1. INTRODUCTION The goal of visible-surface interpolation is to produce a complete description of a surface that is only partially constrained by available data. This computation plays an important role in early vision processes such as shape-from-shading, structurefrom-motion, and stereopsis [13, 14, 24, 22, 27]. The physical models for visible-surface interpolation also form the basis of deformable surfaces, which are widely used for recovering shapes and nonrigid motion [26]. In recent years, deformable surfaces with high-order finite elements have become popular in the computer-aided design (CAD) community [4, 20]. Visible-surface interpolation is usually formulated in a regularization framework, and the surfaces we seek are characterized by the Euler–Lagrange equation [24]. When discretized with finite-element techniques, this equation gives rise to a large sparse linear system. Most existing interpolation methods solve the sparse system using iterative methods [13, 24, 22, 27, 18, 15]. A problem with iterative methods is that they converge very slowly, because the sparse system for visible-surface inter-

polation is poorly conditioned. In many cases, pre-conditioners can introduce significant speed-ups [22, 27, 15], but general techniques for designing such preconditioners remain poorly understood. For example, there is no effective preconditioners for interpolation problems involving discontinuities [15]. The difficulties with iterative methods led us to consider direct methods as an alternative approach to visible-surface interpolation. Clearly, a naive direct method is likely to be expensive. Even after taking into account the banded structures of sparse matrices for interpolation [15], the time complexity is still O(N 2 ) on a regular grid of N node variables. The methods we derive make use of all zeros in the sparse matrices and find visible-surface representations in O(N 1.5 ) time with O(N log N ) storage.
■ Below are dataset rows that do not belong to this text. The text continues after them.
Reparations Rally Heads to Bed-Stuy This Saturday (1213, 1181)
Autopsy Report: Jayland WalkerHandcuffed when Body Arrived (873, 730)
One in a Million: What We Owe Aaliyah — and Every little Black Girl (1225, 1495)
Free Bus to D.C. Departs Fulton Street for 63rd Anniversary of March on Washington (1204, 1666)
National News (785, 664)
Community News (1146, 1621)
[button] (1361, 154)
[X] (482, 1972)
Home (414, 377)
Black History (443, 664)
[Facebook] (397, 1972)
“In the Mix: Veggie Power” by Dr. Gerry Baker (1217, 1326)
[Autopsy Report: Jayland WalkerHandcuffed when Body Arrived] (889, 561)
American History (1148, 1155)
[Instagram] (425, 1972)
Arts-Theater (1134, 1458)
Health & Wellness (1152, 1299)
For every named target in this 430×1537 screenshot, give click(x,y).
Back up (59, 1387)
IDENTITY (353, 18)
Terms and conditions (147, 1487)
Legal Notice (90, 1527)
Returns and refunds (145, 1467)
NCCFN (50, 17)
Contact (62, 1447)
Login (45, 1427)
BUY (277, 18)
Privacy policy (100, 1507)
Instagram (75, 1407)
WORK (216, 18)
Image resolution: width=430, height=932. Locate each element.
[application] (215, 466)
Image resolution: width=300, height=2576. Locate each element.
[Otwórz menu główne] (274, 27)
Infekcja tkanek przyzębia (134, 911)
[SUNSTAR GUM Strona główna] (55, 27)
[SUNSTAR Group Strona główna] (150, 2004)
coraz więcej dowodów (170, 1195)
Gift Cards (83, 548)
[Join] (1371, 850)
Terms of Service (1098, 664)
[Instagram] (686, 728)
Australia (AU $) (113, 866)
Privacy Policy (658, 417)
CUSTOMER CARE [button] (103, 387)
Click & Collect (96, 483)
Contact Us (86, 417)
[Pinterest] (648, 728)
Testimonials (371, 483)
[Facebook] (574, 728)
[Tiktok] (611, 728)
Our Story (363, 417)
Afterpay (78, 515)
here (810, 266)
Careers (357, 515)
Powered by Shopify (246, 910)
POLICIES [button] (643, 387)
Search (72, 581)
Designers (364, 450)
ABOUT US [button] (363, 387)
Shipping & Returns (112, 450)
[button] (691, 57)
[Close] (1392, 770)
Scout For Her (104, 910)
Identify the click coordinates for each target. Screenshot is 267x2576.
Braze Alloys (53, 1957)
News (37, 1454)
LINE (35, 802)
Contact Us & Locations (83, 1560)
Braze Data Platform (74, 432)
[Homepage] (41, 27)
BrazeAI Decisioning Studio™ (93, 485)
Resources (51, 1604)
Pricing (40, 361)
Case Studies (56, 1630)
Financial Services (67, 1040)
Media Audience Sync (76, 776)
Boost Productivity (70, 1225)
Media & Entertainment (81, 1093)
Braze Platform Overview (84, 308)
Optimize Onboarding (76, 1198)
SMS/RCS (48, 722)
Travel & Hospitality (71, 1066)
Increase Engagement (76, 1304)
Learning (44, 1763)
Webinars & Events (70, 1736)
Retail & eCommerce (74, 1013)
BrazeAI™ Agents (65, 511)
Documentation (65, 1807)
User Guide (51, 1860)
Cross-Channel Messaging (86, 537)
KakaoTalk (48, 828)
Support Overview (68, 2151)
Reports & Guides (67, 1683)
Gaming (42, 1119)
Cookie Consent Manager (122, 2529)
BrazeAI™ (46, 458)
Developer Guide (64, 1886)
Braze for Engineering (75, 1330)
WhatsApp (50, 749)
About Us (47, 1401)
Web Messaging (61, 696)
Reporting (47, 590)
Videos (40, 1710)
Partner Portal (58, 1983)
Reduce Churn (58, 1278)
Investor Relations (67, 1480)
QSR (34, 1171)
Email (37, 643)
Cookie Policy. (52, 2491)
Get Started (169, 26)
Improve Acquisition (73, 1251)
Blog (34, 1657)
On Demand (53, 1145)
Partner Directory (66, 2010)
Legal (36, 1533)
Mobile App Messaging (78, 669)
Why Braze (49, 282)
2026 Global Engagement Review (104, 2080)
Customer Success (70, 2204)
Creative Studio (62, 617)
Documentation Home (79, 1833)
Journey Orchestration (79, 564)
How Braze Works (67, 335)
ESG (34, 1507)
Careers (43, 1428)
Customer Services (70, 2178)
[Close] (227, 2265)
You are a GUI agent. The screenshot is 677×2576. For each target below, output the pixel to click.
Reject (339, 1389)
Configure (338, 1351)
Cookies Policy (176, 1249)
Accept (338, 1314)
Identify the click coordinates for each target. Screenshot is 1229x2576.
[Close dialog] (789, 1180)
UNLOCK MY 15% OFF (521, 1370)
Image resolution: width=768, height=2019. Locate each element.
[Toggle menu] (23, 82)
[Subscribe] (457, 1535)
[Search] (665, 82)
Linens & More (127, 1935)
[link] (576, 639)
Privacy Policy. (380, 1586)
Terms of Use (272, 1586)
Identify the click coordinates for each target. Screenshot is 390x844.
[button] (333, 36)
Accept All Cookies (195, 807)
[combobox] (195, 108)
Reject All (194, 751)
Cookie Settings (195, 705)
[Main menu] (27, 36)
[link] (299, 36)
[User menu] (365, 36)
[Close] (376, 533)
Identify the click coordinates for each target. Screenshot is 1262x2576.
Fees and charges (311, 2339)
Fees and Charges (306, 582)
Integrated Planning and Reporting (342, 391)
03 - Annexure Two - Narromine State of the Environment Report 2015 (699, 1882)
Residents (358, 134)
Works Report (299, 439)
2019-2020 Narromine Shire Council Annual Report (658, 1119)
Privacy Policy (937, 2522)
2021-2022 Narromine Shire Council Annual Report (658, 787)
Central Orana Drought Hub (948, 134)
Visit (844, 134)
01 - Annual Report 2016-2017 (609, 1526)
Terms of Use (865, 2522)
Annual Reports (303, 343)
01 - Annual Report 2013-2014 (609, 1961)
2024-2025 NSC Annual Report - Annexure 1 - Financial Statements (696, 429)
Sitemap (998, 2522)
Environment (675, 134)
Our derivations are based on a careful analysis of the regularization operator for thin-plate and membrane splines, and the analysis is applicable to general controlled-continuity stablizers over regular grids [24]. To make use of all zeros in the sparse matrices, we employ our knowledge about the regularization operator to order the rows and columns of the matrices in such a way that the number of nonzeros introduced in the matrix factorization process is significantly reduced. Two ordering strategies are studied: the minimum degree ordering [11] and multisection ordering [2]. Experimental results show that, compared with the interpolation methods in the literature, direct methods based on these ordering strategies are competitive in general, and they provide significant speed-ups when the input data contain prescribed discontinuities. In addition to their use in visible-surface interpolation, the presented methods also support very efficient time integration for deformable surfaces. Implicit methods in conjunction with matrix factorization are known to provide stable time integration [25, 26], but matrix factorization without exploiting all zeros in sparse matrices quickly becomes too expensive for finely discretized surfaces. The direct methods presented here can generate compact matrix factorization that allows fast and stable updates of deformable surfaces. Moreover, in practice the material properties of the thin plates changes rarely if at all [26], which implies the same matrix factorization may be used for many time

328 1077-3142/98 $25.00 c 1998 by Academic Press Copyright ° All rights of reproduction in any form reserved.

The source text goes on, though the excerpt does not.